Platon’un Euthyphron, diyalogunda dini belirleme ve onun evrenselliğini
ortaya koyma noktasında bazı temel kavramları tartışır. Daha önce de belirttiğimiz
gibi, onun esas amacı ahlâkı korumak ve temellendirmek olduğu için, ilk
sorgulamaya çalıştığı sorun da hangi eylemlerin dine uygun ve hangilerinin aykırı
olduğunu belirlemektir. Burada yapılmak istenen şey, dine uygun olan ile aykırı
olanı belirlemektir. Bu bağlamda dine uygun eylem “hep kendisinin aynı, öte
yandan da dine aykırı olan bir şey, dine uygun olan her şeyin tersi, ama kendisinin
aynı”5dır. Meselâ bir cinayet işleyen, kutsal bir eşyayı çalan, bir kötülükte bulunan
ana, baba kim olursa olsun düşünmeksizin onun hakkında takibatta bulunmak
dine uygun bir eylemdir; bulunmamak ise dine aykırı olur.6
“Dine uygunluk” sorunu tartışılırken, Euthyphron, “dine uygun olanı” tanrıların
hoşuna giden olarak nitelendirmektedir. Tabiî ki tanrıların hoşuna gitmeyenler
de dine aykırıdır.7 Aynı şekilde, “tanrıların hoşuna giden şey, dine uygun şey,
tanrıların beğendiği insan da dinli insandır; tanrıların nefret ettiği şey dine aykırı,
tanrıların sevmediği insan da dinsizdir…”8 Platon, bu anlayıştan hareketle, tanrılardan
her birinin iyi ve haklı gördüğü şeyi, aynı zamanda sevdiğini, kötü ve haksız
gördüklerinden de nefret ettiğini, ancak tanrılar arasında neyin sevilip, neyin nef-
ret edilmesi gerektiği hususunda ise ortak bir yargı ve anlaşmanın da söz konusu
olmadığını belirtir. Zira bazı şeyler tanrılarca hem sevilen, hem de nefret edilen
şeydir. Dolayısıyla, tanrılarca sevilme noktasında bir şey hem dine uygun, hem de
dine aykırı olabilmektedir.9 Böylesi bir ikilemden kurtulabilmek için ise “dine
uygun olanı” şöyle bir sorgulama ile temellendirmeye çalışmaktadır: “Bütün tanrıların
hoş gördükleri şey dine uygun, hoş görmedikleri ise dine aykırı; kiminin hoş
gördüğü, kiminin hoş görmediği şey ise ne dine uygun, ne de dine aykırı; yahut
hem dine uygun, hem dine aykırıdır.”10
Platon’un din ile tanrılar arasındaki ilişkiyi sorgulama bağlamında ele aldığı
temel sorulardan birisi de şudur: Acaba “dine uygun olan şeyi tanrılar, dine
uygun olduğu için mi hoş görürler, yoksa bu, tanrılar hoş gördükleri için mi dine
uygundur?”11 Platon bu soruya şöyle cevap vermektedir: “Bir şey, ‘görülen şey’

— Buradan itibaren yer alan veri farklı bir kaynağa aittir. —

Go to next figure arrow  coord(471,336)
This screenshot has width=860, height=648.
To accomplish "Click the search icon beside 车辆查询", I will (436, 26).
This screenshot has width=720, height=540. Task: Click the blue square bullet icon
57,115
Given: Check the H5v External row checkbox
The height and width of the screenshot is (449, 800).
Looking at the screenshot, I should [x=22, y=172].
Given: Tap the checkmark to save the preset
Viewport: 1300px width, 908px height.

olduğu için görülmüyor; bunun tam tersine olarak görüldüğü için ‘görülen şey’dir;
bir şey, ‘taşınan şey’ olduğu için taşınmıyor, biri onu taşıdığı içindir ki ‘taşınan
şey’dir. Yine bir şey, ‘var olan bir şeydir’ diye var değildir; tersine o şey, var olduğu
için, ‘var olan bir şeydir’.”12 Buna göre bir şey, dine uygun olduğu için tanrılarca
sevilmiştir; yoksa tanrılarca sevildiği için dine uygun değildir. Zira dinin dayandığı
tek idea, kutsallığın modeli, tanrıların üzerinde bir şeydir. Bu diyalogunda Platon
bunun mahiyetini çözemez ama, en azından ona ait bir arazı; yani kutsallığın
tanrılar tarafından sevildiğini belirler.

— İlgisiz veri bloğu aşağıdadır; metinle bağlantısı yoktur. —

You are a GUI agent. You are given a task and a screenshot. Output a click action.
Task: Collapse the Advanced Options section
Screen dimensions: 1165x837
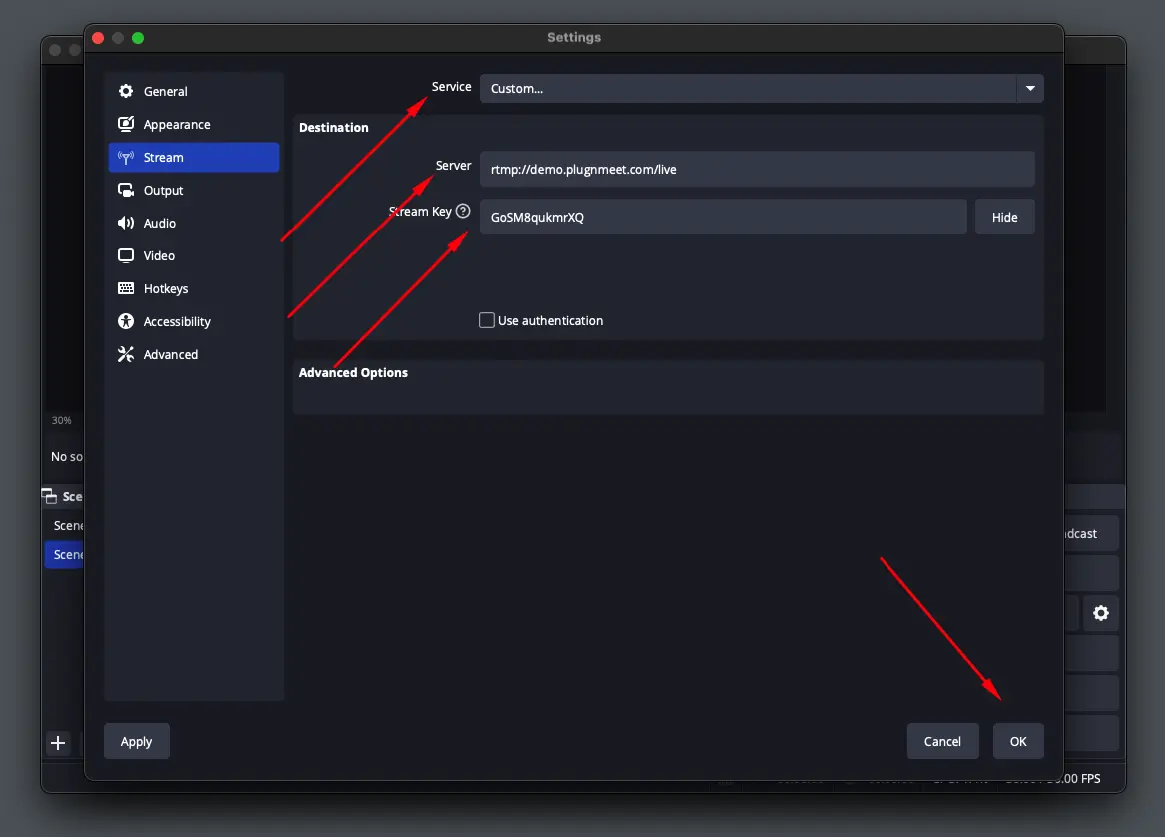point(353,371)
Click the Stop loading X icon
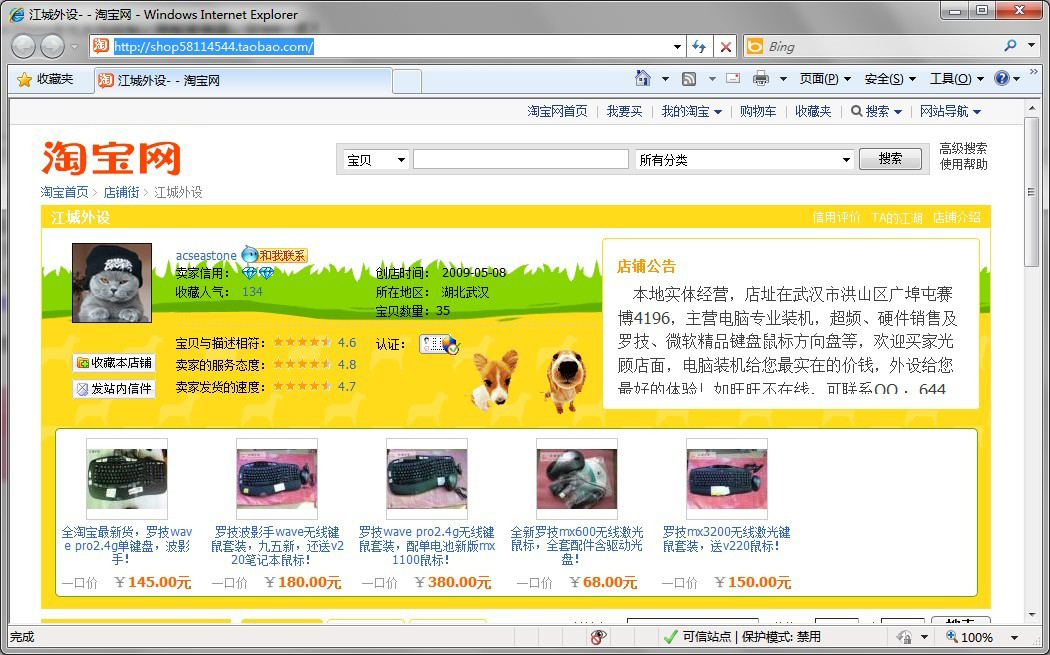 point(726,46)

Demek oluyor ki, Platon’a göre, tanrıların hoşuna giden şey, dine uygun
şey değildir; dine uygun olan şey de tam olarak tanrıların hoşuna giden şey değildir;
bunlar ayrı ayrı şeylerdir. Çünkü dine uygun olan şey, dine uygunluğu sebebiyle
tanrılarca sevilir; yoksa sevildiği için dine uygun değildir.13 Burada Platon,
tanrıların hoşlandığı şey ile, dine uygun olan şeyi ayırmaktadır; hatta bunları birbirine
karşıt olarak görmektedir. Bunun nedeni, tanrıların hoşuna giden şey, kutsal
şey olamaz; çünkü tanrılar da çoğu insanlar gibi aralarında anlaşamamaktadır.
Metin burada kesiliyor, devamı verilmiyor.